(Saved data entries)
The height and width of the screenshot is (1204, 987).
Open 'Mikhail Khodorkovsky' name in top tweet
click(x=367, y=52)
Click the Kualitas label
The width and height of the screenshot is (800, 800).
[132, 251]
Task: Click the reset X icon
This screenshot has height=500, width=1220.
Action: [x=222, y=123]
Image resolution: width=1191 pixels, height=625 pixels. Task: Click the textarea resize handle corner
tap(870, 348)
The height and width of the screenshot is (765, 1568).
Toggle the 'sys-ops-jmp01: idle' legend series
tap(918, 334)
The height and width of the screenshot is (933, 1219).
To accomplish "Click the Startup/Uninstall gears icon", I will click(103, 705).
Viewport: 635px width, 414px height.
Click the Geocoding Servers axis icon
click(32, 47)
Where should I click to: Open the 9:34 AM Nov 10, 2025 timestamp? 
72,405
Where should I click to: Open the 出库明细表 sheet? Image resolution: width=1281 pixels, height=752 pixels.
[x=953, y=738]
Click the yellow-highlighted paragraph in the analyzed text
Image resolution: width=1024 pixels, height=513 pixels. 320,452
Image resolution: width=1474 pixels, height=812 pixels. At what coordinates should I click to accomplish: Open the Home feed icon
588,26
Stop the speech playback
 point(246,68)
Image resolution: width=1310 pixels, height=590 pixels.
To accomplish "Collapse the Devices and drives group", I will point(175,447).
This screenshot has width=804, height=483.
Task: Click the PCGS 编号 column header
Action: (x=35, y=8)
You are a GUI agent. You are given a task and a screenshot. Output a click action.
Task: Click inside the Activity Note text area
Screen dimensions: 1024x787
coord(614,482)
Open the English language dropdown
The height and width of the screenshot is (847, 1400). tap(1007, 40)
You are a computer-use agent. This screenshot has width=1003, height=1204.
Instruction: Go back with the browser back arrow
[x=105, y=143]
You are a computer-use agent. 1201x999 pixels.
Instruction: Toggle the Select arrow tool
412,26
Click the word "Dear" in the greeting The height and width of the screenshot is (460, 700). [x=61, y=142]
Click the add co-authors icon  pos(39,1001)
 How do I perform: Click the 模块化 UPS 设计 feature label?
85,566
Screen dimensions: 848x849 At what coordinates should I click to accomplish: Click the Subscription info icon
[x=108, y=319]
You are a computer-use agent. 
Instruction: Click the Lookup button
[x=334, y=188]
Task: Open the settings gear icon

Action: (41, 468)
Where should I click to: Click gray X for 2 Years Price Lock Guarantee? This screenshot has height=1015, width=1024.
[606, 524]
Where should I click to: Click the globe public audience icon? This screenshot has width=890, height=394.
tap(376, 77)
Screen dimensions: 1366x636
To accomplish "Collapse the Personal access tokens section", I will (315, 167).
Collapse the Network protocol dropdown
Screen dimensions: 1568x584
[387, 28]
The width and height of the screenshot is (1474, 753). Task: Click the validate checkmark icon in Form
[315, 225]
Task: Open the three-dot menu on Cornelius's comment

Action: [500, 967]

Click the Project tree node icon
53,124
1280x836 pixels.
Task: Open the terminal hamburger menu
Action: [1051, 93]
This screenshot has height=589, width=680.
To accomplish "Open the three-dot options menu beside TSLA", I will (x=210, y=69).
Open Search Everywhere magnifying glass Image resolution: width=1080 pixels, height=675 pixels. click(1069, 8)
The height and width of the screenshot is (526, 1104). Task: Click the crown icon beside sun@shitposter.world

- _Exercise brief_: Please copy each line of the records above in which the word "computer" can be found.

- _Response to this task_:
You are a computer-use agent. This screenshot has width=1003, height=1204.
You are a computer-use agent. 1201x999 pixels.
You are a computer-use agent. 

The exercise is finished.